Text -
------------------------------------------------------------------------
Mexican Gothic by Silvia Moreno-Garcia. Review.

Mexican Gothic by Silvia Moreno-Garcia

Del Rey, ebook, £4.99

Review by Lottie Lightfoot

I picked up this book in the early evening and did not put it down until I had finished it in its entirety in the small hours of the following morning. I consider myself an avid reader, but even completing a novel in one sitting is something that doesn’t happen very often. It is a tense and atmospheric novel that has a slow start but builds up to a thundering crescendo, making it hard to put down once you’ve already begun.

Mexico City socialite, Noemí Taboada, is sent to the countryside after her newly wed cousin writes to her family, describing unseen forces and begging for her cousin to come to her aid. Her cousin lives at High Place, an isolated and dilapidated mansion full of mildew and mold, with Englishman Virgil Doyle, her husband, and his family. She finds her beloved cousin, Catalina, as an archetypal gothic heroine, suffering from tuberculosis, prone to frequent fits, and begging for Noemí to procure her a tincture from the healer in the local town. The Doyles themselves are reprehensible and archaic. They disapprove of Noemí’s smoking. Going into town is forbidden, as is talking during meal times. When they do talk at meal times, it is only for Virgil to appraise eugenics, whilst shooting racist, backhanded compliments at Noemí.

The book is exactly as it is as it says on the tin – a gothic. In addition to Catalina’s portrayal, the book has old, forgotten mansions, nightmares and sleepwalking, eroticism, superstitions, and many other identifiable tropes. But Mexican Gothic breathes transcends the genre whilst also paying it its dues – it combines gothic, romance, sci-fi, and horror into one seamless work.
------------------------------------------------------------------------
Listed records -
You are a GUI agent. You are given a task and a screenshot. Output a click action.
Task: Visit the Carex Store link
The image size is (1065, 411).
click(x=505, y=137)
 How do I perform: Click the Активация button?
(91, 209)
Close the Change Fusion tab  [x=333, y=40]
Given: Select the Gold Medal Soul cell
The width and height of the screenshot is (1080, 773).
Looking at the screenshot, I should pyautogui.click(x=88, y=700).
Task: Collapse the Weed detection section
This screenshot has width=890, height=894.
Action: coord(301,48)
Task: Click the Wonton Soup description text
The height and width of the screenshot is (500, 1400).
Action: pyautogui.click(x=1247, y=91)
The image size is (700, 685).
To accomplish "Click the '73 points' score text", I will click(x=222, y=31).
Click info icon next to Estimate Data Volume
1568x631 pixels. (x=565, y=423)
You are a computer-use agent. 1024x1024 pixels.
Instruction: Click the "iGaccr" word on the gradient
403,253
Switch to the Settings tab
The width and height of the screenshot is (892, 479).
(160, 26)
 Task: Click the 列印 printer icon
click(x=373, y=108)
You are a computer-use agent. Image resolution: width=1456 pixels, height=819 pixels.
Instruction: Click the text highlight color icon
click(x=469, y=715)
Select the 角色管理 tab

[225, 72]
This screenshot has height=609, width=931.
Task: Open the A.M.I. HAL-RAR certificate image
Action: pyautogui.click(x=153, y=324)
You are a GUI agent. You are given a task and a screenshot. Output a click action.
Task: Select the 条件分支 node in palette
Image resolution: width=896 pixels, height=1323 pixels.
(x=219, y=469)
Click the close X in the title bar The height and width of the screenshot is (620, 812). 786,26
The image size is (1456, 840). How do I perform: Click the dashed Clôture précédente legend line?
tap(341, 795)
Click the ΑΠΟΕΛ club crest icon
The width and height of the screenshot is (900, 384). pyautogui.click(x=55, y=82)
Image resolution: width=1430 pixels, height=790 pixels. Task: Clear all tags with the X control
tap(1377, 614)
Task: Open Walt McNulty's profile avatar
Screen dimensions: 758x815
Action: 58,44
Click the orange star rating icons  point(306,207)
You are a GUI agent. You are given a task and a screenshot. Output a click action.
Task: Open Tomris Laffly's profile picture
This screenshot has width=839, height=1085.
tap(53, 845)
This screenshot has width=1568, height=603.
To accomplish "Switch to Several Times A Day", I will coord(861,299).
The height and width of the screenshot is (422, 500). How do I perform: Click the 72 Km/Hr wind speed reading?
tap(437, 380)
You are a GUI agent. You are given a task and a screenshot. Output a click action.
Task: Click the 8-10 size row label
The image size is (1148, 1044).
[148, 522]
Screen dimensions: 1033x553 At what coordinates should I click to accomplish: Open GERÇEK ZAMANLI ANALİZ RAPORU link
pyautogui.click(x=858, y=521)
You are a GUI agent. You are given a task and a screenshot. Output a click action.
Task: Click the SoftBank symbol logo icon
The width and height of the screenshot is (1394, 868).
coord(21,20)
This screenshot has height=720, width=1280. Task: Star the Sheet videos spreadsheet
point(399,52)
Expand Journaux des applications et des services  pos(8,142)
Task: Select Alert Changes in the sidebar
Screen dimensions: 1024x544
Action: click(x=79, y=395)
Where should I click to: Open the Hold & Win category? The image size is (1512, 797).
------------------------------------------------------------------------
Problem details - Repeat the part of the Mexican Gothic review that begins at the words "Del Rey, ebook, £4.99" and stops after "you’ve already begun.".

Exercise solution -
Del Rey, ebook, £4.99

Review by Lottie Lightfoot

I picked up this book in the early evening and did not put it down until I had finished it in its entirety in the small hours of the following morning. I consider myself an avid reader, but even completing a novel in one sitting is something that doesn’t happen very often. It is a tense and atmospheric novel that has a slow start but builds up to a thundering crescendo, making it hard to put down once you’ve already begun.